ERA.id - Majelis Kehormatan Etik Kedokteran Ikatan Dokter Indonesia (MKEK IDI) memperingatkan promosi produk perawatan kulit oleh dokter di media sosial melanggar kode etik kedokteran.
"Ada dua fatwa MKEK, Nomor 20 dan 29, itu sudah ditempuh dokter tidak boleh berpromosi, kecuali iklan layanan masyarakat," kata Ketua MKEK IDI Dr.
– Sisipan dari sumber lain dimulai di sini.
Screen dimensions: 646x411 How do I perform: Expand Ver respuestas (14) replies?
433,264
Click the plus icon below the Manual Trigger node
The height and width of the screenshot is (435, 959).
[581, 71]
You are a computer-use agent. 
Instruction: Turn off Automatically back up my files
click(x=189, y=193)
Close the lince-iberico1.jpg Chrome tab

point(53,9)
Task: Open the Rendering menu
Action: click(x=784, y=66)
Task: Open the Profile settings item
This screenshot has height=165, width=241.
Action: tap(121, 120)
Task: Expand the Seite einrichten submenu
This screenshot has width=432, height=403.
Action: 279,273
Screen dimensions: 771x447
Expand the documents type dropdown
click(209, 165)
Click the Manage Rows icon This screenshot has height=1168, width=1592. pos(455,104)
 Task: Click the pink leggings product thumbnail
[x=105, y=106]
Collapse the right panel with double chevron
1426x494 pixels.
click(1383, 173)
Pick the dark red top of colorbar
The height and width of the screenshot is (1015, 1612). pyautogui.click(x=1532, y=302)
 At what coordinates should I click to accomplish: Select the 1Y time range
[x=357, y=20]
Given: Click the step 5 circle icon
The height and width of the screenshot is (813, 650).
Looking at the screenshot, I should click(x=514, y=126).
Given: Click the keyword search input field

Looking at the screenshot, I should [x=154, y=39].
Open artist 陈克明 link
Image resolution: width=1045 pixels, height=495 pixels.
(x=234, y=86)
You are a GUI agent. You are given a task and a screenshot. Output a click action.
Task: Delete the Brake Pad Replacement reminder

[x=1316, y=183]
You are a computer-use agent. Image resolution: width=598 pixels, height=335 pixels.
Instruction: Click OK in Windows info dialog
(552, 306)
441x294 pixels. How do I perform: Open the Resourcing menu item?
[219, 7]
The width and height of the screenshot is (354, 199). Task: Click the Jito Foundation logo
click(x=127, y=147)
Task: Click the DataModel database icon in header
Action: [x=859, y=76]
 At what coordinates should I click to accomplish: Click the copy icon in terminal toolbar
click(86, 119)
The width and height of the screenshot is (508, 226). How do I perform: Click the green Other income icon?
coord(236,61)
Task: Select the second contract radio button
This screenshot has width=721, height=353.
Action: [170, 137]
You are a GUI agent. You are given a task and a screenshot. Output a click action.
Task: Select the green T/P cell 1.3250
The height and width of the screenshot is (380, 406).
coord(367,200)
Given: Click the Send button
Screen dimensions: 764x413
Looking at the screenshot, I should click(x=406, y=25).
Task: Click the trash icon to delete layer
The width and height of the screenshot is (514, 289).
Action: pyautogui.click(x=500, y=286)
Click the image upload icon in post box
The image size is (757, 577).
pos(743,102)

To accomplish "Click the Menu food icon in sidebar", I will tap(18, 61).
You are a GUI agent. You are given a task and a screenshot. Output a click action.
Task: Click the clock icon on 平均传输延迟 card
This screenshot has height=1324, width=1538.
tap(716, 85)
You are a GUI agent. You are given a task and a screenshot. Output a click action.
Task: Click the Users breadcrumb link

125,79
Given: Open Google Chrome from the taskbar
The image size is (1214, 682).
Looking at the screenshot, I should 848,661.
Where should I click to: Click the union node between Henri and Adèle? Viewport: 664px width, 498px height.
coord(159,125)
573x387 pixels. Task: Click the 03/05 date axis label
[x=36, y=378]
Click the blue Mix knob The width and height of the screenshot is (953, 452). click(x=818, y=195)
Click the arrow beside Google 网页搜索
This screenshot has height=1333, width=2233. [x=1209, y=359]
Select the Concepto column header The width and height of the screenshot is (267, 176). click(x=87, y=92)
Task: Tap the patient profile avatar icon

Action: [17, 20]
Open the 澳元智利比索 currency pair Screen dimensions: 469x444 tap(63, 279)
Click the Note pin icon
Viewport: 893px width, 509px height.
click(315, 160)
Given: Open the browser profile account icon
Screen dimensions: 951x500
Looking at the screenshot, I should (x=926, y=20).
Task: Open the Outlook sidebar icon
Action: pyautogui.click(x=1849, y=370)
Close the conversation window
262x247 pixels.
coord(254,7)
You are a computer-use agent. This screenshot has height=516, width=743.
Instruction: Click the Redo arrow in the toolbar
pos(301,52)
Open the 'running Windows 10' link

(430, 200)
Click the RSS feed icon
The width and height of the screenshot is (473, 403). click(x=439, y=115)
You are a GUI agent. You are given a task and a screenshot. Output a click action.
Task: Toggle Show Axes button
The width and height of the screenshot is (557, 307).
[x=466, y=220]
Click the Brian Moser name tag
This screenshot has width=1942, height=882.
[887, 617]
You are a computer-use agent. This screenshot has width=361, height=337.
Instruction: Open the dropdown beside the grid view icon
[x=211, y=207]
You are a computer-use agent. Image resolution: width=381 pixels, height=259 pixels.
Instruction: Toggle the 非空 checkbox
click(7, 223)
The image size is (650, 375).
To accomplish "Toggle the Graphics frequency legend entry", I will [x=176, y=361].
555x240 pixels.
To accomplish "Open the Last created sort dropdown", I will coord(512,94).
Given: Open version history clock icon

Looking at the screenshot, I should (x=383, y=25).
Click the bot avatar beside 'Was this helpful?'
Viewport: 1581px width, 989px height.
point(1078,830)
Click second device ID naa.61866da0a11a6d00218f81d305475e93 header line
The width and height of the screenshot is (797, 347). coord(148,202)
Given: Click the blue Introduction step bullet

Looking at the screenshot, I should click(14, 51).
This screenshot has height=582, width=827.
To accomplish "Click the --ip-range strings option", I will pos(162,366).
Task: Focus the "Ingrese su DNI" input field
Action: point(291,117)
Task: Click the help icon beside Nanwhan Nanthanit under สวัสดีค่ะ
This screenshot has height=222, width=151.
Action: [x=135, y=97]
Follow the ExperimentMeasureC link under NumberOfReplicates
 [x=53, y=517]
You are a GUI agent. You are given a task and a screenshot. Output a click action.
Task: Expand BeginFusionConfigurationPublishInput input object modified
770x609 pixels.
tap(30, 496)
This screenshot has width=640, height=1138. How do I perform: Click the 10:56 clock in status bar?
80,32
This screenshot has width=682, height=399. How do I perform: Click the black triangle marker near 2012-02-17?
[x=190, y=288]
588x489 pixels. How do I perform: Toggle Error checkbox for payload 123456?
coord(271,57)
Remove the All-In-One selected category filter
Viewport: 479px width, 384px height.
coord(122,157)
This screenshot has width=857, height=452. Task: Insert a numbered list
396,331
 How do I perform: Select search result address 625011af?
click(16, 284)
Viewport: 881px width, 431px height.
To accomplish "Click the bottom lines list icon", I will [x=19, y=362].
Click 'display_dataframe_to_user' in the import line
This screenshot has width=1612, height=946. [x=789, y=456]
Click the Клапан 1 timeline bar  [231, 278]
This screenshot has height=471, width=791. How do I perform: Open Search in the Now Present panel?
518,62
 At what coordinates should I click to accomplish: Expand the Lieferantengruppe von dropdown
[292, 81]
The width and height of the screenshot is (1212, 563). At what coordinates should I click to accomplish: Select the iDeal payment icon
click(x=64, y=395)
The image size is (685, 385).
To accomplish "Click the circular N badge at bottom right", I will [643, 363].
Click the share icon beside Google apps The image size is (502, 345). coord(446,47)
Djoko Widyarto, DS, DHM, MHKes saat ditemui ANTARA di Jakarta, Sabtu (16/11/2024).
"Kalau dia berpromosi, dia tidak boleh menggunakan gelar dokter, harus ditanggalkan, tidak boleh identitas dokter dipakai untuk promosi," tambahnya.
Ia menyatakan bahwa profesi dokter tidak boleh digunakan untuk mempromosikan suatu produk yang diklaim dapat menyembuhkan penyakit, meningkatkan kesehatan konsumen, atau menambah kecantikan pengguna.
"Jadi kalau pemberitaan berlebihan, tidak sesuai fakta, itu yang harus kita tekankan bahwa ini tidak benar dan tidak boleh," katanya. "Jangan dianggap kita sesama dokter akan saling melindungi, tidak, selama itu salah maka itu tidak dibenarkan."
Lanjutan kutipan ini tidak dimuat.